Technically Sound(ing) - Balancing the Heavyweights
Simulation of suspension and weight distribution
For well over a year, our programmers and testers have been spending a huge amount of time and effort with the goal of bringing more interesting cargo and trailer combinations into our games, adding proper support for one of the most requested features: doubles, heavy cargo, advanced and multi-joint trailers.
You may wonder why this feature, in particular, should be so difficult and demanding to pull off. After all, we had reasonably working road trains in one of our earlier sims in the 18 Wheels of Steel series games. But the fidelity and accompanying complexity of our physics simulation has increased by an order of magnitude since then. Making sure all things are in balance and in sync is getting more complex as well. Efficient physics of the trailer where many wheels are touching the road is proving to be a tough task; we had to iterate a lot, especially with cargo weight distribution and accompanied suspension loads.
Over its lifetime, a trailer will carry thousands and thousands of tons of cargo, ideally while operating with as little maintenance as possible. To withstand the harsh demands, and to deliver the load to its destination safely, it is crucial to observe the weight of the cargo. If you overload a trailer, or if you do not balance the weight right, it may cause damage to the trailer, its suspension or wheels, it may damage the road, and most importantly, it will make it unsafe to operate. With the never-ceasing demand to transport more and heavier cargo, the transportation industry has adopted new solutions to overcome the technical and legal limitations, in most cases centering around adding more length and axles to the tractor and semi-trailer .
It is not just about the number of axles though, it is about where they are and how trailer as a whole behaves while under load. There are considerable differences between North America and Europe.
In Europe, the legislative push is to limit the overall length of the truck and trailer combo, while making sure the total weight is distributed such that no wheel is pressing on the road surface too hard. Ultimately, this has lead to adding axles to the rear of the tractor as well as adding them generously under the relatively limited-length trailer. As engineers realized that putting more wheels next to each other causes problems with tyre scrub (due to high lateral friction, a paper about the topic here, chapter 2.1.3), a creative solution was adopted, making the wheels follow the turn or even steerable.
On the other hand, in the USA, the regulation is a bit more flexible about total truck length. There are still tough restrictions regarding weight on each axle, but there is also legislation in place making sure that the weight is not concentrated over a short length, pushing to increase the distances between the axles. The engineers, in turn, made the trailers longer to spread the weight in such way that it will comply with Federal Bridge Formula (source). To lessen tyre wear and to make it possible to make turns in reasonable fashion, trailers with multiple pivot points were adopted.

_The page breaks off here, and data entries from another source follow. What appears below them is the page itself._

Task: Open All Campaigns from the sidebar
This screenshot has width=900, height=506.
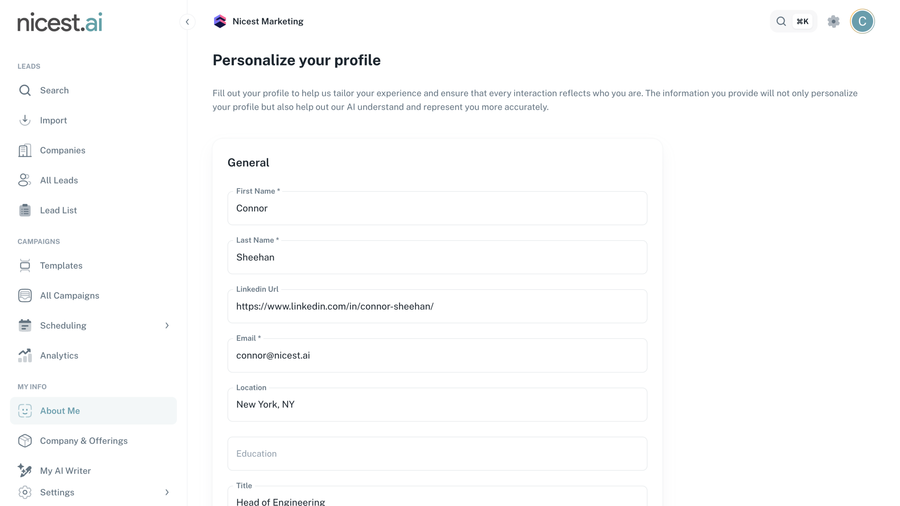Action: pos(70,295)
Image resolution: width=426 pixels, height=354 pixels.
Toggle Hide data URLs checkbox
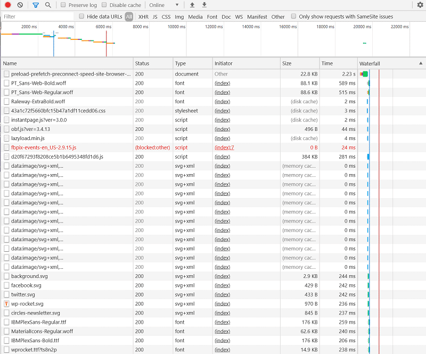tap(81, 17)
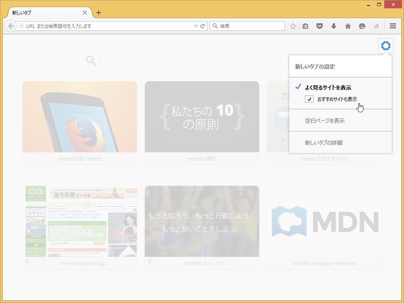Viewport: 404px width, 303px height.
Task: Uncheck おすすめサイトも表示
Action: tap(309, 99)
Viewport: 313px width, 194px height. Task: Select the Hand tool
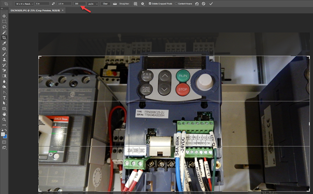pyautogui.click(x=4, y=114)
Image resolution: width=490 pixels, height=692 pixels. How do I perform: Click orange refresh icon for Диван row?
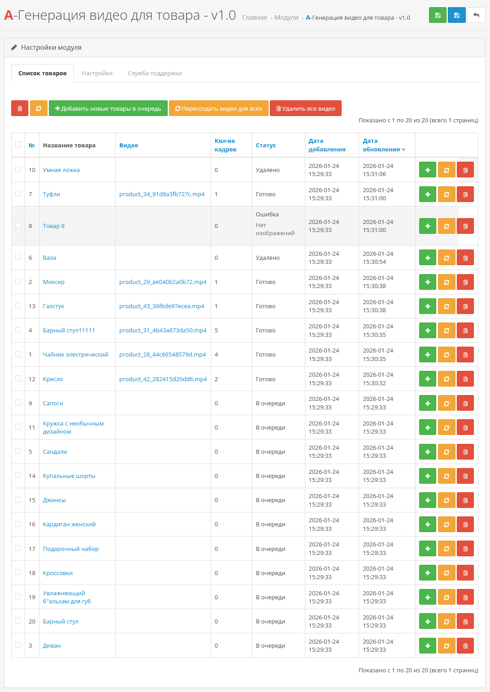pyautogui.click(x=446, y=646)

The primary duty of suspension is keeping the wheel on the road. It is effectively pushing the wheel into the ground to make sure that friction caused by wheels is sufficient to either brake or to corner. It is also in place to absorb the energy of impacts from road bumps, potholes, uneven roads or unexpected shifts of weight caused by side wind. The suspension system has to be incredibly durable, each axle has its own suspension system which takes care of the load on each wheel separately, working as a dynamic system absorbing energy from the environment. There are several types of suspensions used in cargo transportation, but this may deserve a future topic of its own.
Brakes are arguably the most critical part of a vehicle. Either from standpoint of safety of others on road, or safety of the cargo, we all want them to work as intended. With multiple axles on the vehicle, each axle has to have its own brake system.
By far the most complicated problem we encountered was the distribution of weight along the multiple axles and pivots of new trailers. We had to rework weight distribution algorithms in order to make it work for new trailers and to make sure that old ones wouldn't be negatively affected. Our constant battle with the numerical stability of the suspension simulation code is far from over.
During testing and tuning, we encountered many issues, some quite hilarious, especially when we had to (re)learn backing and reversed steering. We had a lot of fun debugging it. In general sense, it was all about making the behavior of the trailer appear to work correctly with the player's input. That proved to be the largest challenge for us, especially with steerable trailers for ETS2. We definitely enjoyed working on them immensely. In the end, our determination, grit, and dedication prevailed, and it was a very proud moment for us to share our experience and the final product of our tireless effort with all of you!